TEXT EXTRACT ▸
** Begin **

Friday, February 22, 2013

Hyperinflation ahead? Not.

In this post I explained why I thought that fears of imminent high inflation resulting from the Fed's quantitative easing policy were misplaced.

Here is a post by Mark Perry which reports the latest estimate by the Federal Reserve Bank of Cleveland of expected inflation. Their number is an average of 1.53% annual inflation over the next 10 years. This is what they come up with after examining both bond market data as well as survey data from investors and consumers.

Of course expectations can always change. But this survey tells us that that there is no reason to think inflation will increase in any significant way base on the evidence at hand which includes the Fed's current QE policy.

Monday, February 18, 2013

Buy ? Maybe not.

Thanks to Paul Montgomery and Elliott Wave International for bringing my attention to the latest cover of a special, February 18 issue, of Maclean's magazine. Maclean's is the Canadian equivalent of Time magazine here in the US. But the cover story is all about the US stock market.

The cover story quotes Ralph Acampora, a noted US market technician, as asserting that the current bull market is climbing a classic wall of worry. He further more observes that since the public has yet to return to stocks in any significant way (as measured, say, by mutual fund money net inflows) there is a lot of upside potential even from current levels. To be fair, he also says that a "correction" now would be healthy and help to repair any cracks which have developed in the worry wall.

** End **

CHALLENGES ▸
1. In the blog posts on inflation and stocks, what average annual inflation rate over the next 10 years does the Federal Reserve Bank of Cleveland expect?
2. Pick up the blog posts on inflation and stocks after their last sentence and write what comes next.

DATA EXTRACT ▸
** Begin **

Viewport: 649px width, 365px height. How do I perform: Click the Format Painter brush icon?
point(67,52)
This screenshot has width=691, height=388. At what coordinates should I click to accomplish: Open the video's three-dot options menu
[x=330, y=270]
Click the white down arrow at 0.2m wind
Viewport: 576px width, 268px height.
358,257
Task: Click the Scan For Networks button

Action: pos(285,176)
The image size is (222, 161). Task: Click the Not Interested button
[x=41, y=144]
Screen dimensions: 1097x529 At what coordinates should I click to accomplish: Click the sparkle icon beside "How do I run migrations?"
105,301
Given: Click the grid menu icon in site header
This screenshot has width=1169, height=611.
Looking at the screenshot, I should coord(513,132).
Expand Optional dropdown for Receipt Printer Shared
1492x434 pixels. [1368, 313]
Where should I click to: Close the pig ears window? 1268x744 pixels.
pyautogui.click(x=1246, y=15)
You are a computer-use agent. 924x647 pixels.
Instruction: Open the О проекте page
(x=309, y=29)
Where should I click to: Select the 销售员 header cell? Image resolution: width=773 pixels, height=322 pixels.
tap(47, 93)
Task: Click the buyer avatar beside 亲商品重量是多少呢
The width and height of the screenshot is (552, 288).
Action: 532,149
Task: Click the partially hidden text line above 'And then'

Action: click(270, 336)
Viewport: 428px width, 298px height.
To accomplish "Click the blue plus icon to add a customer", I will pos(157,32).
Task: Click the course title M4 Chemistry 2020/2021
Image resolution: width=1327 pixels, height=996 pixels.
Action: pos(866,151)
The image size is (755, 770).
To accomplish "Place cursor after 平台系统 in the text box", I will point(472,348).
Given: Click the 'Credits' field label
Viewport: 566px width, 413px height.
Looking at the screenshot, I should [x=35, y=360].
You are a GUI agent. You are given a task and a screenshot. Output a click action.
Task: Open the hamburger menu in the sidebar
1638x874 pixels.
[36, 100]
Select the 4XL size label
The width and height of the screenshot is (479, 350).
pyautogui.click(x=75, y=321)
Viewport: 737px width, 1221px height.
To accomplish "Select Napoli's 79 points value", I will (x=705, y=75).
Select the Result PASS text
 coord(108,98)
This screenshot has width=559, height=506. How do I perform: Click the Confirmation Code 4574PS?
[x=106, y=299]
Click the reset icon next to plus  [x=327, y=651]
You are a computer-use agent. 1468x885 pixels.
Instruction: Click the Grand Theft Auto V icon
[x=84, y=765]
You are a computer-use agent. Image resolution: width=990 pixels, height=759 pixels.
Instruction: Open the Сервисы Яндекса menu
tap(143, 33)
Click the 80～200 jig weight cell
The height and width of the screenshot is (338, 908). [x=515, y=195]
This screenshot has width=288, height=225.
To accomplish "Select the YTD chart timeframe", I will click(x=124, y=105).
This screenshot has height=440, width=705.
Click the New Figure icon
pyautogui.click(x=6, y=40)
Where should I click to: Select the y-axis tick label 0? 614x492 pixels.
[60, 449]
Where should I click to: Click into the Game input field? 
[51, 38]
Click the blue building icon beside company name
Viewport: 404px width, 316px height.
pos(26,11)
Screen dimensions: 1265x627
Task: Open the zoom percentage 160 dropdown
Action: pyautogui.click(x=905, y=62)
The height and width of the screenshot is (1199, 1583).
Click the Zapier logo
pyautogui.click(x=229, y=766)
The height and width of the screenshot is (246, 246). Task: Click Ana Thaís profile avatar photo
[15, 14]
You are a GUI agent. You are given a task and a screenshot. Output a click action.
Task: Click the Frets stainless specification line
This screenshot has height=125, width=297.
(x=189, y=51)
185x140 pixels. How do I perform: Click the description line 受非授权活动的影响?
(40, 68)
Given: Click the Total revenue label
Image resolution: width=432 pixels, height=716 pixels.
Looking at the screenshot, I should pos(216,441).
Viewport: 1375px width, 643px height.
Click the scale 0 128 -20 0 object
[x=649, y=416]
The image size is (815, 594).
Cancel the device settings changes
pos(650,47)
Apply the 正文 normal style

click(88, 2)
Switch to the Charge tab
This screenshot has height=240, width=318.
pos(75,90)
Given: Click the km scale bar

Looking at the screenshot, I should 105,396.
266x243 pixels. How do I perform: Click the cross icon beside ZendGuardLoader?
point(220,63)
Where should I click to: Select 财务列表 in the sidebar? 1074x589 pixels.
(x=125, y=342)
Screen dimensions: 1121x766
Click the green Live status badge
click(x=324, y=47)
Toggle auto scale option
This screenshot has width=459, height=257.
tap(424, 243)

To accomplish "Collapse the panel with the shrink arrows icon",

** End **

ANSWERS PER TASK ▸
1. An average of 1.53% a year.

2.
Frankly I am in more or less agreement with Acampora as far as the long term prospects for the US stock market go. However shorter term cracks (like this cover story) have started to appear. This is another piece of evidence which suggests that the US stock market is vulnerable to a correction which easily could take it below its November 2012 and even below its June 2012 low point.

At this juncture I think it makes sense for aggressive contrarian traders to move their stock market exposure down to below average levels. The plan would be to restore average or above average levels of stock market exposure after a drop of 5-10% (or more) in the averages, a drop which I think is coming sooner rather than later.

Saturday, February 2, 2013

Doom and Gloom about the US economy

A few days ago I received an e-mail from a friend of mine which asked my opinion about the prospects for the US dollar and the US economy. Below is his e-mail (in italics) and my reply.


Carl,

I have been reading more and more about the currency wars and getting concerned. 

Many people say that between the Fed printing USD and oil being priced in Chinese yuan the US dollar is doomed. This will eventually lead to hyperinflation here in the US as the USD loses its global currency reserve status.

I personally have no idea if this will actually happen.  I have read about Russia & China coming to an agreement where China will buy oil from Russia paying in Yuan and the views that other oil producing countries will begin selling oil in currencies other than the USD.

Do you have any thoughts on this? There is no shortage of websites pushing this end of the US dollar and USA coming soon but of course each website is also selling something to profit from this coming doom!


Otto:

There will be no hyperinflation without the Fed's cooperation. They seem very reluctant to let the inflation rate move much above 2%. The 10 year Tips - note spread predicts 2.6% annual inflation for the next 10 years so the market has a lot of confidence in the Fed's commitment to keep inflation low.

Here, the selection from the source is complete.